Bu hafta hangi markayı yazsam diye düşünürken, yayın yönetmenimle yaz mevsimi, uzun yolculuklar, seyahatler derken konu bir noktada benzin istasyonlarına ve ardından temiz tuvaletlere geldi. Çagın çocukları bilmez, eskiden uzun yolculukların en büyük sıkıntılarından biriydi. Hijyenik olmayan tuvaletler. Yol kenarında mecburen girilen, ama bir an önce çıkmak için dua edilen o tuvaletler…

İşte bu sorunu kökten çözen bir isim var: Nurten Öztürk. Opet’in Yönetim Kurulu Kurucu Üyesi olan Öztürk, Temiz Tuvalet Kampanyası ile tam 16 yıl içinde 9 milyondan fazla kişiye hijyen eğitimi verdi. Sadece benzin istasyonlarını değil, okulları, tren garlarını, belediyeleri kapsayan bu projeyle, Türkiye’de hijyen anlayışını değiştirdi.

Bu projeyi araştırırken, Opet’in sadece bir akaryakıt markası olmadığını fark ettim. Bu, bir öğretmenin hayaliyle başlayan, bir ülkenin hijyen kültürünü değiştiren bir markanın hikayesi.

******

Nurten Öztürk, köy enstitüsü mezunu bir öğretmenin kızı. Biyoloji öğretmeni olmak için çıktığı yolda, fizik öğretmeni Fikret Öztürk ile tanışıyor. İkisi de yıllarca öğretmenlik yapıyor, öğrenciler yetiştiriyor. Mersin’e taşındıklarında Fikret Öztürk madeni yağ işine giriyor. Nurten Öztürk de öğretmenliği bırakıp ona katılıyor. Erkek egemen bir sektörde, kadın olarak var olmanın zorluklarını eşiyle birlikte aşıyor. Ve bir karar alıyorlar: Büyük şehirlerden önce köylerde büyümek.

Bir röportajında okumuştum. O dönemde BP’nin bir yöneticisi, köylerde istasyon açma fikrini küçümsüyor. Ama Fikret Öztürk kararlı: Bizim için en doğrusu bu, diyor. Mersin’de temelleri atılan şirket, 10 yıl içinde Türkiye’nin başarılı akaryakıt ve madeni yağ distribütörü oluyor.

1992’de İstanbul’a taşınıyorlar. Kendi akaryakıt dağıtım şirketlerini kurmaya karar veriyorlar. Öztürk’ün “Ö”sündeki noktaları çıkartıp, petrolün ilk üç harfiyle birleştirerek Opet ismini yaratıyorlar.

Sağlanan Malzeme:
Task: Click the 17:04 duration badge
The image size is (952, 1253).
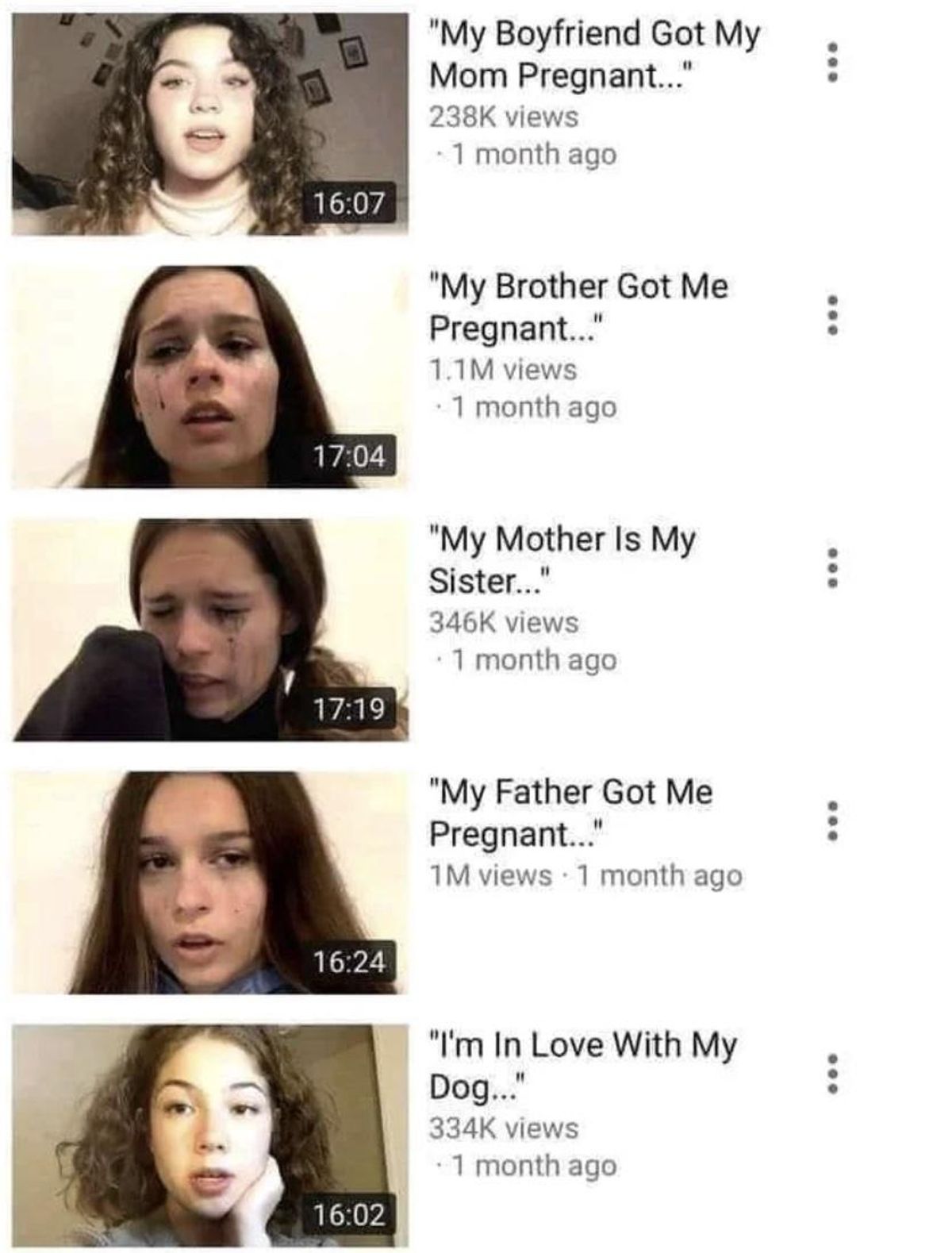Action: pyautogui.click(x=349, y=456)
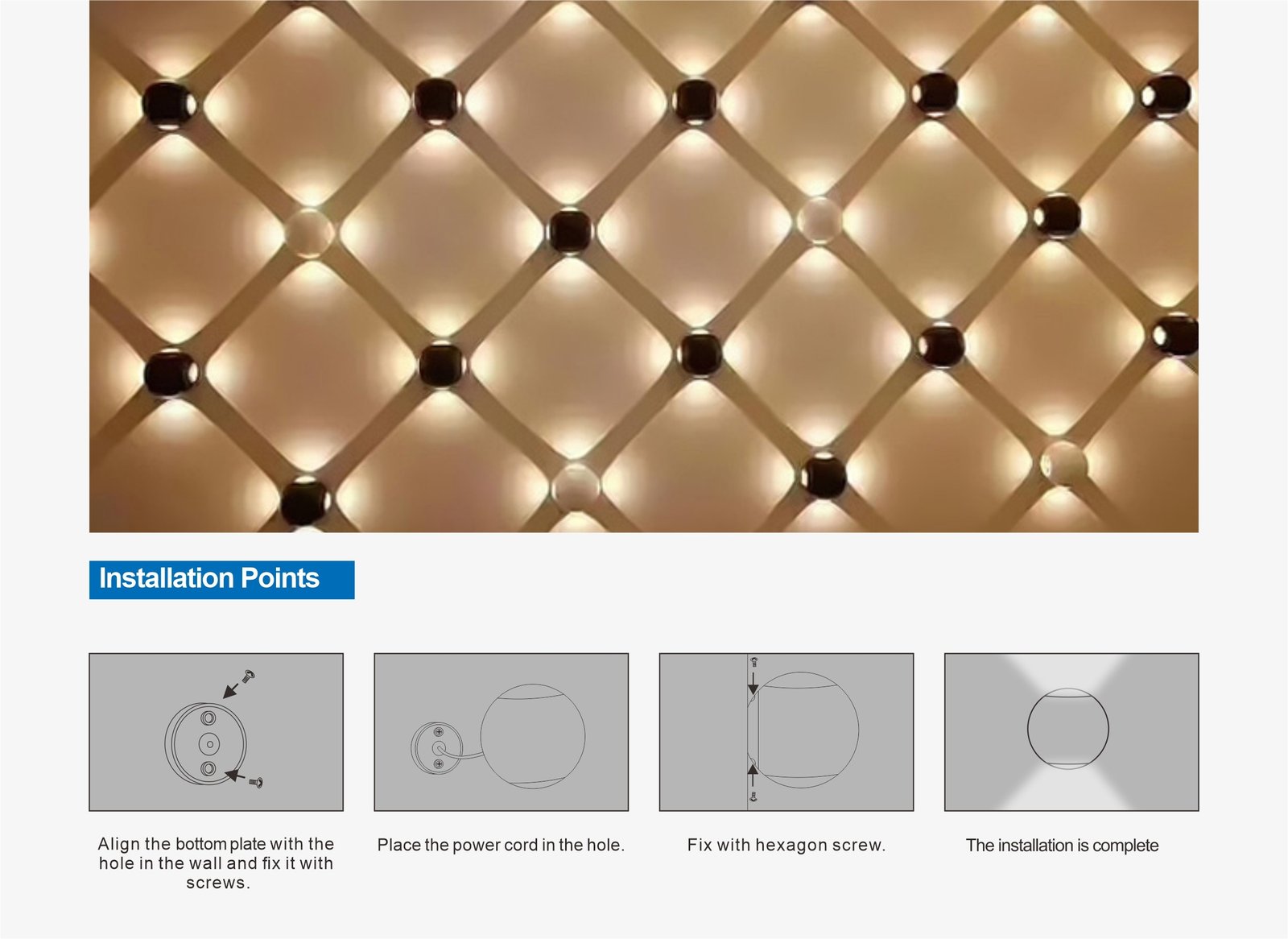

Yapılacak Alıştırmalar:
1. Metne göre Temiz Tuvalet Kampanyası 16 yıl içinde kaç kişiye hijyen eğitimi verdi?
2. Metnin "İşte bu sorunu" ifadesini içeren sözcüklerle açılıp "bir markanın hikayesi." ile kapanan kısmını birebir kopyalayın.
Yanıtlarınızı yalnızca metne dayandırın.

Sırayla Yanıtlar:
1. 9 milyondan fazla kişiye.

2.
İşte bu sorunu kökten çözen bir isim var: Nurten Öztürk. Opet’in Yönetim Kurulu Kurucu Üyesi olan Öztürk, Temiz Tuvalet Kampanyası ile tam 16 yıl içinde 9 milyondan fazla kişiye hijyen eğitimi verdi. Sadece benzin istasyonlarını değil, okulları, tren garlarını, belediyeleri kapsayan bu projeyle, Türkiye’de hijyen anlayışını değiştirdi.

Bu projeyi araştırırken, Opet’in sadece bir akaryakıt markası olmadığını fark ettim. Bu, bir öğretmenin hayaliyle başlayan, bir ülkenin hijyen kültürünü değiştiren bir markanın hikayesi.